## EXERCISE DIRECTIONS
Filter the records below down to lines containing "agent".

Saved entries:

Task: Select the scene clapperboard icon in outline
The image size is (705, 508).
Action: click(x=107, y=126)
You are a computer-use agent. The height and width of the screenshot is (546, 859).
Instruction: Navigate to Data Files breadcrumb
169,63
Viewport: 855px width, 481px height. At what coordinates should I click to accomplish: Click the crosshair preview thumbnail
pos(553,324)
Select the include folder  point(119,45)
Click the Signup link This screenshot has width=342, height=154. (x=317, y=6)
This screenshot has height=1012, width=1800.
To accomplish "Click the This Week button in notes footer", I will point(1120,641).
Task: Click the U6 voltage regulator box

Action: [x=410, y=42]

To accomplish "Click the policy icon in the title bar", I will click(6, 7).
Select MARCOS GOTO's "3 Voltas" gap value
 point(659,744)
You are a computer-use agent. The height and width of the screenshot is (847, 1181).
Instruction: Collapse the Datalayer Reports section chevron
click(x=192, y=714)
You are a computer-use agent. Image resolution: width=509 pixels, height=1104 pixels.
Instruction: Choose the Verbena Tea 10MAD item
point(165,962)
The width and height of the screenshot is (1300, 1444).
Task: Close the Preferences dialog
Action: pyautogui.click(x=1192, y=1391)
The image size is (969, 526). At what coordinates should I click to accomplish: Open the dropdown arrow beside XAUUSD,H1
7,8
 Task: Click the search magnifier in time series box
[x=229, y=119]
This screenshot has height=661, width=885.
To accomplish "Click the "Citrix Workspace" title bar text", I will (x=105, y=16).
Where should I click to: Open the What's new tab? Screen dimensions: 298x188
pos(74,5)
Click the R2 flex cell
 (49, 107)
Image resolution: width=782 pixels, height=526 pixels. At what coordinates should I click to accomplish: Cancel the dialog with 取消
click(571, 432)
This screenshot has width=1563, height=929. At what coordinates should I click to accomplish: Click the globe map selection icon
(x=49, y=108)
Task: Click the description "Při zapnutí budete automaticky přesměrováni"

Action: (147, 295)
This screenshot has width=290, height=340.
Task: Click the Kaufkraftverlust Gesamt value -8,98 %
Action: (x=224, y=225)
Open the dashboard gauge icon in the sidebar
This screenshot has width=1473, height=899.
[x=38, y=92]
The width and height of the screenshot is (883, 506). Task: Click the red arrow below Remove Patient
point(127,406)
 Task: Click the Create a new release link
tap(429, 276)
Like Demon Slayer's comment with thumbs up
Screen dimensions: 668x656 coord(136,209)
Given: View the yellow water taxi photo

## ANSWER TO THE EXERCISE
You are a computer-use agent. The height and width of the screenshot is (546, 859).
You are a computer-use agent. The height and width of the screenshot is (847, 1181).
You are a computer-use agent. Image resolution: width=509 pixels, height=1104 pixels.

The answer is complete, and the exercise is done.